The 4 th film in Cult Epics' Tinto Brass series is a lighthearted sex comedy, and one of the director's more accessible films (though a Brass movie without some shocking matter would be an affront to his cheeky reputation as a recognized and sometimes reviled filmmaker).
As Brass recounts in the excellent interview featurette, the director's wife suggested a script chronicling the unknown sexual terrain of a young girl, and Brass later embellished the story with observations relayed by his niece, when her own questions about Life and Sex needed some insight from her infamous uncle.
"Frivolous Lola" has its share of outrageousness - raunchy teasing from the film's woman-child heroine, full-frontal shots that straddle the boundary of softcore, tactile obsessions with bodily functions not commonly associated with arousal, and a lengthy self-pleasuring sequence preceded by a follicular variation of 'he loves me, he loves me not' - but Brass and his lady co-writers maintain a genuinely light tone (though the director's clearly having fun with interviewer Ranjit Sandhu, when he cites "Lola" as his own special homage to Chaplin. Ahem).

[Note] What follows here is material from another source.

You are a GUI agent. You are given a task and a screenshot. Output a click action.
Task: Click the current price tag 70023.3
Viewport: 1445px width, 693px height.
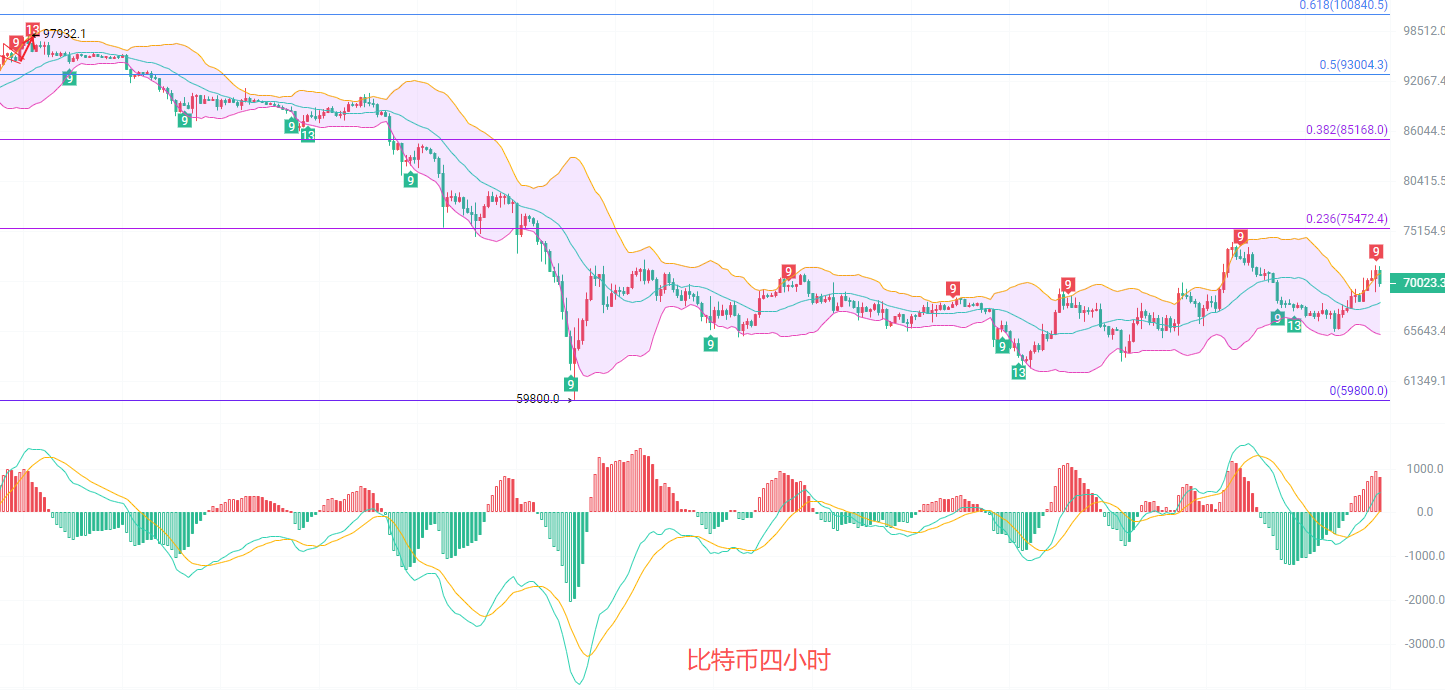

The print source is fairly clean, and Brass' gauze-doused visual design gives the film a seriously Seventies look; plenty of soft-focus photography and diffused back-lighting, and strong use of primary colours for the vintage cars and interior sets that evoke a blurry Forties/Fifties fantasyland. with modernistic renditions of jazz/pop classics. (The title song, however, is a fiendish creation that will spiral in your mind for days, with lingering images of a Lola's bike-ride and incessant, cat-like mooning.)
The mono soundtrack is a standard mix, and Pino Donaggio's score is largely song arrangements set to the director's' snappily edited sequences (including bookend scenes, that have Brass in a cameo as a bandleader). The disc includes the film's original Italian language track, plus an alternate English track; the latter evokes the hilarious over-emphatic sexploitation dubbing from the 70s, furthering the film's vintage tone.
Interviewer Sandhu and director Brass advantageously use the featurette to discuss Brass' career in broader terms - his marriage, editing style, Italian censors, and feminists wielding a bit more than vocal anger - and fans of and newcomers to the enigmatic, popo-loving Tinto Brass will be delighted there's a wry and funny human behind the more iconic cigar loving, viscerally inventive exploiter of the female mid-region.
Other Tinto Brass releases from Cult Epics include Deadly Sweet / Col cuore in gola (1967), Attraction / The Artful Penetration of Barbara / Nerosubianco (1969), Howl, The / L’hurlo (1970), The Key / La Chiave (1983), Miranda (1985), All Ladies Do It / Così fan tutte (1992), Voyeur, The / L'Uomo che guarda (1994), Frivolous Lola (1998), Cheeky / Trasgredire (2000), and Private / Fallo! (2003).